A silicon sample is doped with phosphorus at 1 part per \(1.00 \cdot 10^{6} .\) Phosphorus acts as an electron donor, providing one free electron per atom. The density of silicon is \(2.33 \mathrm{~g} / \mathrm{cm}^{3},\) and its atomic mass is \(28.09 \mathrm{~g} / \mathrm{mol}\) a) Calculate the number of free (conduction) electrons per unit volume of the doped silicon. b) Compare the result from part (a) with the number of conduction electrons per unit volume of copper wire (assume each copper atom produces one free (conduction) electron). The density of copper is \(8.96 \mathrm{~g} / \mathrm{cm}^{3},\) and its atomic mass is \(63.54 \mathrm{~g} / \mathrm{mol}\)

Short Answer

Expert verified
Based on our calculations, the number of free (conduction) electrons per unit volume of doped silicon is approximately \(4.99 \cdot 10^{16} \ \text{electrons/cm}^3\), whereas the number of conduction electrons per unit volume for copper wire is approximately \(8.49 \cdot 10^{22} \ \text{electrons/cm}^3\). Comparing these values, we find that the doped silicon has a relative concentration of about \(5.88 \cdot 10^{-7}\) times the number of conduction electrons per unit volume of copper wire.

Step by step solution

01

Finding the number of silicon atoms per unit volume

First, we need to find the number of silicon atoms per unit volume. We can do this by using the density of silicon and its atomic mass. The formula to find the number of atoms per unit volume is: Number of atoms per unit volume = (Density \(\times\) Avogadro's number) / Atomic mass The Avogadro's number is \(6.022 \cdot 10^{23} \ \text{atoms/mol}\), the density of silicon is \(2.33 \ \text{g/cm}^3\), and its atomic mass is \(28.09 \ \text{g/mol}\).
02

Calculate the number of silicon atoms per unit volume

Using the formula and the given values, we can now find the number of silicon atoms per unit volume.

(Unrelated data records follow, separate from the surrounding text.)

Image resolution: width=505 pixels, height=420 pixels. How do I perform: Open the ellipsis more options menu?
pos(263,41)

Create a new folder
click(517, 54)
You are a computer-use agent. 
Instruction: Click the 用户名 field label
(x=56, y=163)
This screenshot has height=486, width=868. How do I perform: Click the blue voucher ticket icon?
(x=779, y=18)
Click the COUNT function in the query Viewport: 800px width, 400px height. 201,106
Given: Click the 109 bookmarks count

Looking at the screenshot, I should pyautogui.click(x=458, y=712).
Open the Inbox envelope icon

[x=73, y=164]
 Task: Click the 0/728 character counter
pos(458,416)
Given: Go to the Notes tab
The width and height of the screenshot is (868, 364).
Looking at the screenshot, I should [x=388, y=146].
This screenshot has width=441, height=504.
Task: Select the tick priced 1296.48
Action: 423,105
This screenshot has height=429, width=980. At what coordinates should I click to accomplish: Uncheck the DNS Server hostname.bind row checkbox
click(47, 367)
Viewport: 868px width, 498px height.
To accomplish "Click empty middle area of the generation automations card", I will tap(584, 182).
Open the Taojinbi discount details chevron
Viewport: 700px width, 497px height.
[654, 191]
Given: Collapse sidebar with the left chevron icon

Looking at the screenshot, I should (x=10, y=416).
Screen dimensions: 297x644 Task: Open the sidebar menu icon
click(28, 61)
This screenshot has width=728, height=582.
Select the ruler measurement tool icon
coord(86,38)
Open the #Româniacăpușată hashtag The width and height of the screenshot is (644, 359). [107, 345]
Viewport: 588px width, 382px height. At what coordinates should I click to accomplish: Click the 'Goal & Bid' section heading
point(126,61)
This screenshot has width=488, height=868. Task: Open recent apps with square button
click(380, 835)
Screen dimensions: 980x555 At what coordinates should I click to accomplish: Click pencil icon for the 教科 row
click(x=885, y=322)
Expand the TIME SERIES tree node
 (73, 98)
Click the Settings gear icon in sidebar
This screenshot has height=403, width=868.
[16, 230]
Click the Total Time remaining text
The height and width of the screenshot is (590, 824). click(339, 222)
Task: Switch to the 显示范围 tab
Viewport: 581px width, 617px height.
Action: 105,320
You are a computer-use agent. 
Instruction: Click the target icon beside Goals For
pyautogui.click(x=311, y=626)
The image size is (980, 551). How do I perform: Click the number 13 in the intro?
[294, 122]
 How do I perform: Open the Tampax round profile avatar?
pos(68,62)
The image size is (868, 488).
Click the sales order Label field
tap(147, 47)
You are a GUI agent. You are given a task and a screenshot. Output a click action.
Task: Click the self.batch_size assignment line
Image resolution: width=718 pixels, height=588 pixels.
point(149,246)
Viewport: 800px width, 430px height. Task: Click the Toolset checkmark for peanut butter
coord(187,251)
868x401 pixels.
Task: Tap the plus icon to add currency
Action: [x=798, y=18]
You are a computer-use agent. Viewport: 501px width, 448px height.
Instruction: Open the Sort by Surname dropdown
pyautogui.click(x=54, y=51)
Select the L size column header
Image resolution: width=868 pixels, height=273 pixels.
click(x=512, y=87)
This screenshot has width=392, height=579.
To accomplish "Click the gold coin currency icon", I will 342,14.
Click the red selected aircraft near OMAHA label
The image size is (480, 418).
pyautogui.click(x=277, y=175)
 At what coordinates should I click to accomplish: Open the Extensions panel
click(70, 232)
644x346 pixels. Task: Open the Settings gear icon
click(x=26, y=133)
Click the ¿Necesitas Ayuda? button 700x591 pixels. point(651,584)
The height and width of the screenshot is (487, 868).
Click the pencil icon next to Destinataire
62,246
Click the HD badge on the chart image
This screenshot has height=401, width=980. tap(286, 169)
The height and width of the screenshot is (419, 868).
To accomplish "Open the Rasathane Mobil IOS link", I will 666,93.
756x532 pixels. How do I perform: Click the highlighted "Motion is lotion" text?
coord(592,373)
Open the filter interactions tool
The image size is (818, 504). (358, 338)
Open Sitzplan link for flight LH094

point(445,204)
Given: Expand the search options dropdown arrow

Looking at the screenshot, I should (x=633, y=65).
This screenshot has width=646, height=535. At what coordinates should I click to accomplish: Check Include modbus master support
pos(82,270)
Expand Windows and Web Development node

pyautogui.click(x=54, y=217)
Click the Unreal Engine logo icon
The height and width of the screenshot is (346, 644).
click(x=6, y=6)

Number of silicon atoms per unit volume = \(\frac{2.33 \ \text{g/cm}^3 \times 6.022 \cdot 10^{23} \ \text{atoms/mol}}{28.09 \ \text{g/mol}}\) Number of silicon atoms per unit volume ≈ \(4.99 \cdot 10^{22} \ \text{atoms/cm}^3\)
03

Calculate the number of free electrons per unit volume

Now, we can find the number of free electrons per unit volume as the silicon sample is doped with phosphorus, providing one free electron per phosphorus atom. Since the doping concentration is 1 part per \(1.00 \cdot 10^6\), we can multiply the number of silicon atoms per unit volume by the doping concentration. Number of free electrons per unit volume = \(4.99 \cdot 10^{22} \ \text{atoms/cm}^3 \times \frac{1}{1.00 \cdot 10^6}\) Number of free electrons per unit volume ≈ \(4.99 \cdot 10^{16} \ \text{electrons/cm}^3\) #b) Compare the result from part (a) with the number of conduction electrons per unit volume of copper wire.#
04

Finding the number of copper atoms per unit volume

First, we need to find the number of copper atoms per unit volume. We can use the formula similarly to step 1. The density of copper is \(8.96 \ \text{g/cm}^3\), and its atomic mass is \(63.54 \ \text{g/mol}\). Number of copper atoms per unit volume = \(\frac{8.96 \ \text{g/cm}^3 \times 6.022 \cdot 10^{23} \ \text{atoms/mol}}{63.54 \ \text{g/mol}}\) Number of copper atoms per unit volume ≈ \(8.49 \cdot 10^{22} \ \text{atoms/cm}^3\)
05

Calculate the number of conduction electrons per unit volume of copper wire

As mentioned, each copper atom produces one free conduction electron. Therefore, the number of conduction electrons per unit volume of copper wire is the same as the number of copper atoms per unit volume. Number of conduction electrons per unit volume of copper wire ≈ \(8.49 \cdot 10^{22} \ \text{electrons/cm}^3\) Now, we have the number of conduction electrons per unit volume for both doped silicon and copper wire. We can compare these values to find the relative concentrations.
06

Compare the number of conduction electrons in doped silicon and copper wire

We can compare the values by dividing the number of conduction electrons in doped silicon by the number of conduction electrons in copper wire. Relative concentration = \(\frac{4.99 \cdot 10^{16} \ \text{electrons/cm}^3}{8.49 \cdot 10^{22} \ \text{electrons/cm}^3}\) Relative concentration ≈ \(5.88 \cdot 10^{-7}\) The number of free conduction electrons per unit volume of the doped silicon is about \(5.88 \cdot 10^{-7}\) times the number of conduction electrons per unit volume of copper wire.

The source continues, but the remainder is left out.